** Opening Stored data block **

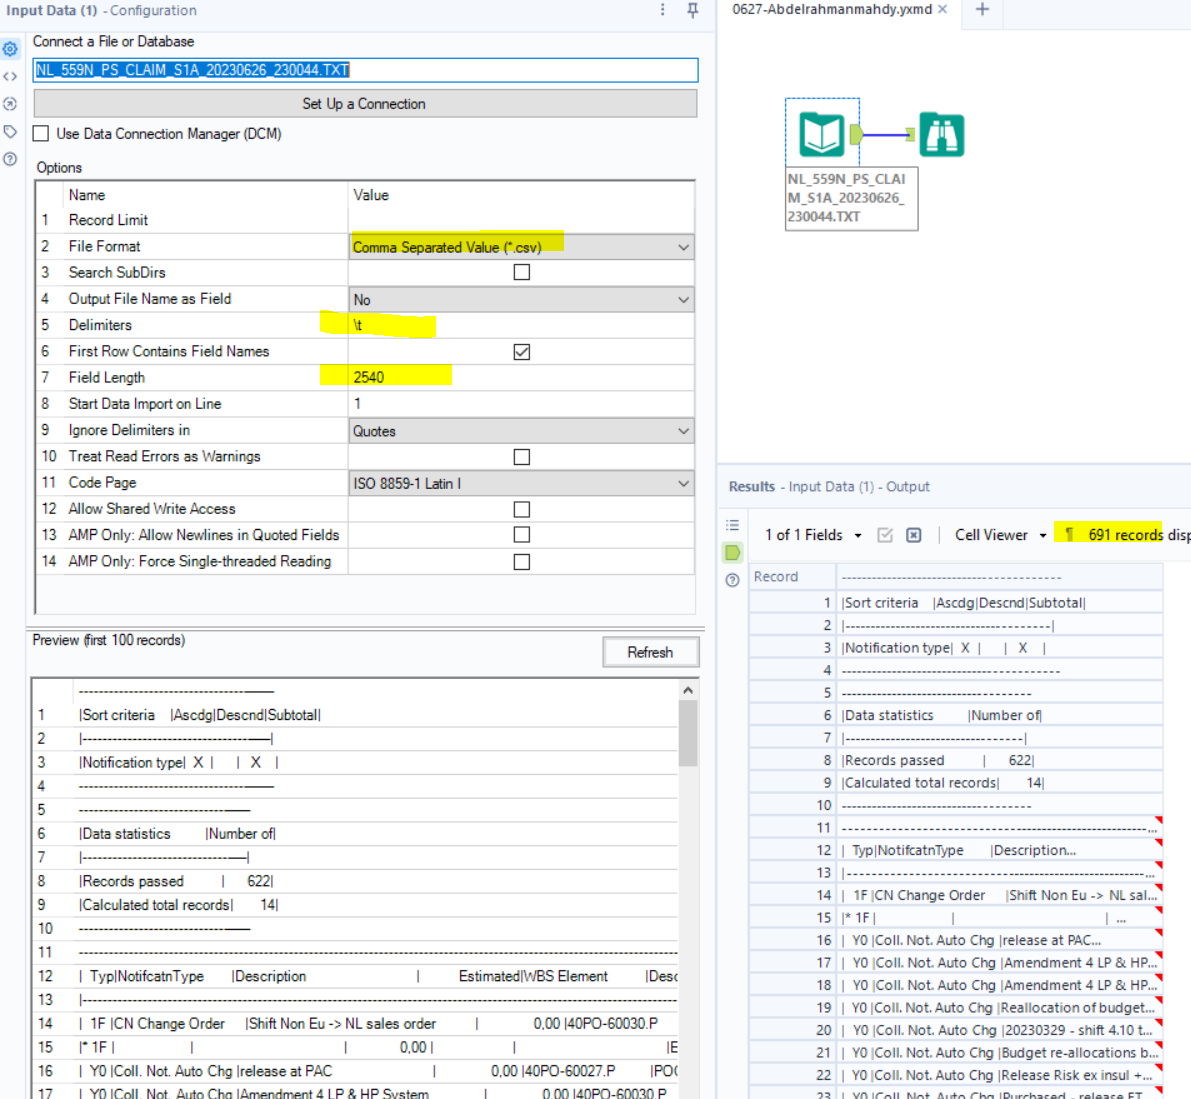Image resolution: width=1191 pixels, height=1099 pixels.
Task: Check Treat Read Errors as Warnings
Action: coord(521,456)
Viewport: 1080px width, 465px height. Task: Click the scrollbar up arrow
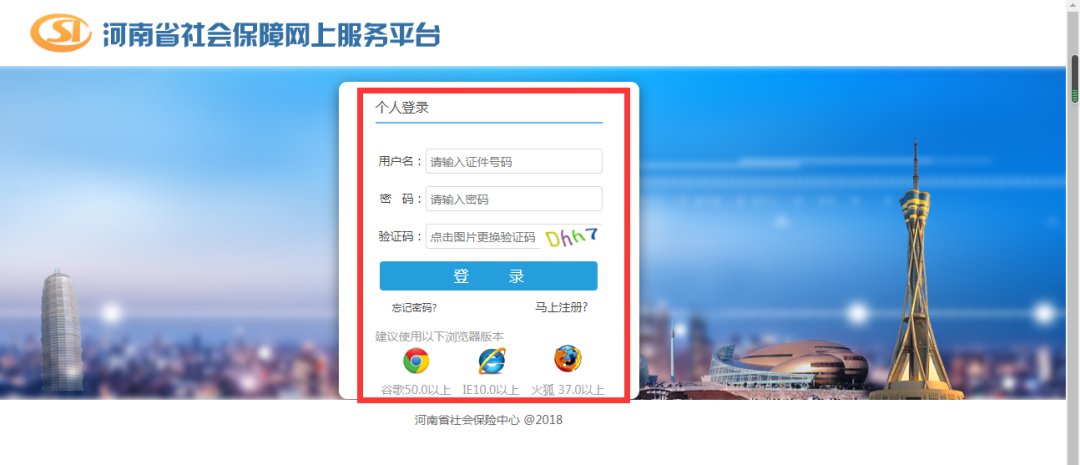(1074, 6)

** Closing Stored data block **
** Opening Stored data block **

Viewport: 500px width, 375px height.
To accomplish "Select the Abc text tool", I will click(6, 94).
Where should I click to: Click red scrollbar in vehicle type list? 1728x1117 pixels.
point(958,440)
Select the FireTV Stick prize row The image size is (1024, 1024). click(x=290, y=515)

** Closing Stored data block **
** Opening Stored data block **

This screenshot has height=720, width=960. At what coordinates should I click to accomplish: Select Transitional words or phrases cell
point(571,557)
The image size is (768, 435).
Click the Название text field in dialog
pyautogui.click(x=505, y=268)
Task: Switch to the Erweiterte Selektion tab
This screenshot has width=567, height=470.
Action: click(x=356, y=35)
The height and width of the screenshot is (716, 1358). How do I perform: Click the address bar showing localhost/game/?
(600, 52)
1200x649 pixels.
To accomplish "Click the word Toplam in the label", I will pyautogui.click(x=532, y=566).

** Closing Stored data block **

▸ Exercise: Return only the part of the records above that opens with the line containing "This screenshot has height=720, width=960." and closes with the line containing "1200x649 pixels.", ends included.

▸ Task output:
This screenshot has height=720, width=960. At what coordinates should I click to accomplish: Select Transitional words or phrases cell
point(571,557)
The image size is (768, 435).
Click the Название text field in dialog
pyautogui.click(x=505, y=268)
Task: Switch to the Erweiterte Selektion tab
This screenshot has width=567, height=470.
Action: click(x=356, y=35)
The height and width of the screenshot is (716, 1358). How do I perform: Click the address bar showing localhost/game/?
(600, 52)
1200x649 pixels.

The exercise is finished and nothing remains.